Персидская литературная модель легла в основу развивающейся литературы на других языках. Яростный противник, враг Тимура (Ибн-Арабшах) описывал и осуждал его кровавые походы на арабском в манере, присущей, скорее, персидской исторической школе — за исключением того, что труд не имел целью прославить предмет своего описания. Но самым важным литературным языком, на который персидская традиция повлияла таким образом, был турецкий. Тюркские диалекты приобрели стандартную литературную форму в трех областях, что привело к появлению трех литературных диалектов и до некоторой степени — трех литературных традиций, хотя диалекты эти не утратили сходства друг с другом, и на протяжении всего этого периода авторов произведений всех литературных форм могли читать и в других регионах. В бассейне Сырдарьи и Амударьи поэты и даже прозаики пользовались разновидностью тюркского языка, называемой чагатайской; в Азербайджане (и вокруг него) и в османских владениях в ходу были два разных наречия языка тюрков-огузов. Если украшательство, свойственное более позднему персидскому стилю, частично было следствием цикла стиля, в котором новое достигалось только при помощи преувеличения старого, и при переходе в турецкий выход из этого тупика найден не был: турецкие литераторы так прониклись современной им персидской тенденцией, что в своих произведениях стремительно перешли от простоты тюркского фольклора к украшательству во всей его «красе».

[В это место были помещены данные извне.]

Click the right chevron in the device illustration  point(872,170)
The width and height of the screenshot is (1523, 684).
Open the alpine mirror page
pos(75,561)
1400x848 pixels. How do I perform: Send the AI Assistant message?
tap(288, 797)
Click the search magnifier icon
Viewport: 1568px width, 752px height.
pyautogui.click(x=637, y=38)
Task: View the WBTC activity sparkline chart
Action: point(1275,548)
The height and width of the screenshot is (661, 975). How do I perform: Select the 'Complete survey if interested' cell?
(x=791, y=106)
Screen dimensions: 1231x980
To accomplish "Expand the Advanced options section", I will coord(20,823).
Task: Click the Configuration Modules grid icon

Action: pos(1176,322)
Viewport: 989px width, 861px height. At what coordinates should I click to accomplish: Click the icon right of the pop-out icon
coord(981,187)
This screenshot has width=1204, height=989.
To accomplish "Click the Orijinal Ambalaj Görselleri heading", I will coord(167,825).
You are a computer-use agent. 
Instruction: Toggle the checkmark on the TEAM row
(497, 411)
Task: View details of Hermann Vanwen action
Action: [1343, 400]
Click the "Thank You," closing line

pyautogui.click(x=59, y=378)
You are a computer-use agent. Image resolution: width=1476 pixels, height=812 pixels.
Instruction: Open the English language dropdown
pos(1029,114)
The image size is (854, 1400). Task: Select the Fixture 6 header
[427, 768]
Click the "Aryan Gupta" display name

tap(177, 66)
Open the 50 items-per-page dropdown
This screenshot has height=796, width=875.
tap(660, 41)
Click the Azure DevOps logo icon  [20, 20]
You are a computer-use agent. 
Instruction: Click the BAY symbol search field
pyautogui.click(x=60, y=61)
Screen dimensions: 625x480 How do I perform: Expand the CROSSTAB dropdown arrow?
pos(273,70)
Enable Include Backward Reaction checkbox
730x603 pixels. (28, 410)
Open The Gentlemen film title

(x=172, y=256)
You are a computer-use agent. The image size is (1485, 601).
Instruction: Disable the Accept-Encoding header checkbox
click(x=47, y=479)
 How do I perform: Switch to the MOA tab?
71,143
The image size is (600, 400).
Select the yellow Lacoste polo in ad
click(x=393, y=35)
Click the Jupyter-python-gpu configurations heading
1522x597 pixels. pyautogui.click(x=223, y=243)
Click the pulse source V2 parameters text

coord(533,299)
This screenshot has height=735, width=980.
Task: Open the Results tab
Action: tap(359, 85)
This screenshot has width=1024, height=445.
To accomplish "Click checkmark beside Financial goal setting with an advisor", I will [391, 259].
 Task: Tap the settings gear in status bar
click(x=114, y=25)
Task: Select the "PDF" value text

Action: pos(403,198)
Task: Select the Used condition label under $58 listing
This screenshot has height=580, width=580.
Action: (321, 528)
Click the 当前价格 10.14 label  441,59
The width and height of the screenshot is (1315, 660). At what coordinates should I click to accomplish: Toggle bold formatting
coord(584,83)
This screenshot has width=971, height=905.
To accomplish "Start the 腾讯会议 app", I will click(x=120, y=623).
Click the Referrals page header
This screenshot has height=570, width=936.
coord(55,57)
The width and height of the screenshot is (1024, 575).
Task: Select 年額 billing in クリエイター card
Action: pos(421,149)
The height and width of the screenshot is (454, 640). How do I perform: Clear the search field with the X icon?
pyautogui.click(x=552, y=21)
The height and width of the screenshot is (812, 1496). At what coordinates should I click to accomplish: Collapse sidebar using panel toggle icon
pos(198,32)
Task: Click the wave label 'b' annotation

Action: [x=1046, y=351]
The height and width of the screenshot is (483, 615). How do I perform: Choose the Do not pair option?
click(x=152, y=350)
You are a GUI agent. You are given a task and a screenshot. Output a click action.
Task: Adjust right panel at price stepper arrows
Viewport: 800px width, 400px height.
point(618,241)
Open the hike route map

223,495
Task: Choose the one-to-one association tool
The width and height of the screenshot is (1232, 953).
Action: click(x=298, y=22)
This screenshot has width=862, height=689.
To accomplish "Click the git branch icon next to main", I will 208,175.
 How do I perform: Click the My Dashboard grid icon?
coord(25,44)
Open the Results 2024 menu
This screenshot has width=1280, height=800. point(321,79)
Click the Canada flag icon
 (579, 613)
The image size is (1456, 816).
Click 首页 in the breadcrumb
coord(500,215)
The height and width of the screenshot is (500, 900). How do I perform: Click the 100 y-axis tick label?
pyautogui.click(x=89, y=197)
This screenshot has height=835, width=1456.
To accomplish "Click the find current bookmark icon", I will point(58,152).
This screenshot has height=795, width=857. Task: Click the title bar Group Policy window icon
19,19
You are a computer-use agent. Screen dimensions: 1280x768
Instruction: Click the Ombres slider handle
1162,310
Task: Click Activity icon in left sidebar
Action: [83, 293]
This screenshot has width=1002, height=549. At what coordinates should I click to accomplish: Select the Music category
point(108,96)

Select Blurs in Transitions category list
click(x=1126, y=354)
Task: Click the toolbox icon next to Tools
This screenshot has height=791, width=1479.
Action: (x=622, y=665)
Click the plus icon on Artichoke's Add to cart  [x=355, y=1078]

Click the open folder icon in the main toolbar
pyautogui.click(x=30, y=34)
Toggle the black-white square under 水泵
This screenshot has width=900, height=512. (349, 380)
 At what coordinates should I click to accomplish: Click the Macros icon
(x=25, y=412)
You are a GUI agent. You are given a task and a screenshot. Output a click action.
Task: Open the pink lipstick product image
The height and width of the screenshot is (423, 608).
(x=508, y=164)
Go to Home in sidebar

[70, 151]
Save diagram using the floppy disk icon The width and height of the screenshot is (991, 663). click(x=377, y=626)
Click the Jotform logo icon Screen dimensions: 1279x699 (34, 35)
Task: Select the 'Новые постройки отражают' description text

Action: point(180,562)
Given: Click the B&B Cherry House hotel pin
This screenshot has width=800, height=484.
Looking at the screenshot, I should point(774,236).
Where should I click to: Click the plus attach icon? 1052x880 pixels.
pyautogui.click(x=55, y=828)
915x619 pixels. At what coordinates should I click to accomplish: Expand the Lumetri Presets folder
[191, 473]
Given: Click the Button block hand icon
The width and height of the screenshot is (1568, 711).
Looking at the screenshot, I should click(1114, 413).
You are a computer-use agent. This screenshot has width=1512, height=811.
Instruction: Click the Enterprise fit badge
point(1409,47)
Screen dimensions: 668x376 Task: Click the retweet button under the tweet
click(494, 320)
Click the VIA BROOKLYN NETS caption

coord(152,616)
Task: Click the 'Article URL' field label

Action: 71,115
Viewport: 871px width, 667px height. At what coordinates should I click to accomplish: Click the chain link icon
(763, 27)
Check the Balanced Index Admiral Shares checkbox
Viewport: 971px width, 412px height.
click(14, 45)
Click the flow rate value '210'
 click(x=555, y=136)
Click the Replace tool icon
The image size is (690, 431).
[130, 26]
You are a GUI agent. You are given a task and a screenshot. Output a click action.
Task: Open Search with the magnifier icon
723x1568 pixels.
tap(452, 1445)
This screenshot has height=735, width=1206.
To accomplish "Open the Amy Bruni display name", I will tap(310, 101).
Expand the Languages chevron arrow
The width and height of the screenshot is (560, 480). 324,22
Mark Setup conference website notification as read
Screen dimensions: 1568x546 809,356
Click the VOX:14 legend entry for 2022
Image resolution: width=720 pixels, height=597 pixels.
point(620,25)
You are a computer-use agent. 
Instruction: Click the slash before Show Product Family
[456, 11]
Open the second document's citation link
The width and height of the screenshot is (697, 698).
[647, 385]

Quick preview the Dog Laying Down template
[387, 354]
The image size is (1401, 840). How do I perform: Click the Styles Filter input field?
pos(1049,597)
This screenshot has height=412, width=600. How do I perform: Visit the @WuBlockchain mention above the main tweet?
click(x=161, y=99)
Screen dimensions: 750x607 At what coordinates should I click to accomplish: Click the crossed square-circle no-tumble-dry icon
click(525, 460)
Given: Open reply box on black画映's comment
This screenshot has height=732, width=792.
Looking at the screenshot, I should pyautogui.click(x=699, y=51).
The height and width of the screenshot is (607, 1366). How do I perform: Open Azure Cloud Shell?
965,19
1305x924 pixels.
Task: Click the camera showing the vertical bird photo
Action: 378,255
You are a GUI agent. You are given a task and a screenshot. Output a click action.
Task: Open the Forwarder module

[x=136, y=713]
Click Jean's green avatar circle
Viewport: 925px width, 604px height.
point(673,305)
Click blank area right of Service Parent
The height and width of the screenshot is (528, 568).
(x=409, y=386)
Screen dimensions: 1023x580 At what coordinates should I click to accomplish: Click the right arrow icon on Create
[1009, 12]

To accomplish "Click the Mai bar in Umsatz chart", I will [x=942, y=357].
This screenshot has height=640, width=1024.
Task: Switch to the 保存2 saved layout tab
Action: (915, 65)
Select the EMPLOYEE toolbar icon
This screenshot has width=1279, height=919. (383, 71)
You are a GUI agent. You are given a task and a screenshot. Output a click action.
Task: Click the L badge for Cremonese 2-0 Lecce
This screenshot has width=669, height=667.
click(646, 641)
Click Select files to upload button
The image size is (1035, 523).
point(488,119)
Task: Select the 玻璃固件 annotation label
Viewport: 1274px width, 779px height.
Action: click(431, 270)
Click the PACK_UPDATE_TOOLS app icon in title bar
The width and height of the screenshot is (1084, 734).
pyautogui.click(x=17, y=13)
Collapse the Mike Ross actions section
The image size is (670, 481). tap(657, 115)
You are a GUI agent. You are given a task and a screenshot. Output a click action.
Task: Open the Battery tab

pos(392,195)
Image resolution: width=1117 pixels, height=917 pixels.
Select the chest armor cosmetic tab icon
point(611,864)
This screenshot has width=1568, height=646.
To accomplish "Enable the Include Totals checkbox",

Напыщенность персидской традиции объяснялась не просто стилистическими канонами. Как только персидская литература упрочила свои позиции в качестве социального инструмента, она стала подвергаться давлению со стороны общества. Несмотря на то что фарси являлся языком общения людей на огромной территории, еще большую площадь занимали те регионы — включая часть Ирана, — где он был вторым языком, лингва франка, но не родным языком местного населения, и оно не писало и не читало на нем. Тюркские патроны, разумеется, знали его только как язык двора; но даже для тех, кто пользовался другим иранским наречием — для жителей Хорезма, Мазандарана, Гилана или Курдистана, — он представлял известную сложность. Поэтому многие персидские писатели сознательно применяли более или менее искусственный инструмент для определенных социальных целей. Язык должен был подчиняться канонам придворной учтивости. Подобно более старой арабской литературной критике, персидская литературная критика (за исключением туманных эстетических оценок, выраженных разнообразными хвалебными фразами) рассматривала пристойность произведения: насколько оно соответствовало морали, социальным условиям и даже доктринам (величайшего персидского поэта, Хафиза, критиковали за несоответствие всем трем критериям). Осуждалась туманность, поскольку (во-первых) во время публичных чтений все должно быть понятно; но если произведение было понятно и соответствовало трем критериям, критики обращали внимание на виртуозность. Однако, в отличие от арабских критиков, персидских больше заботила чистота языка, так как некоторые социальные причины сохранения строгой культурной однородности у ранних арабов не были актуальны для персидских правящих кругов. Следует добавить, что в числе факторов, обусловивших неестественную цветистость слога, была чрезвычайная привлекательность суфийского языка с присущей ему двоякостью значений и тонкостью подтекстов, придававших некоторым сложным оборотам множество разных оттенков смысла.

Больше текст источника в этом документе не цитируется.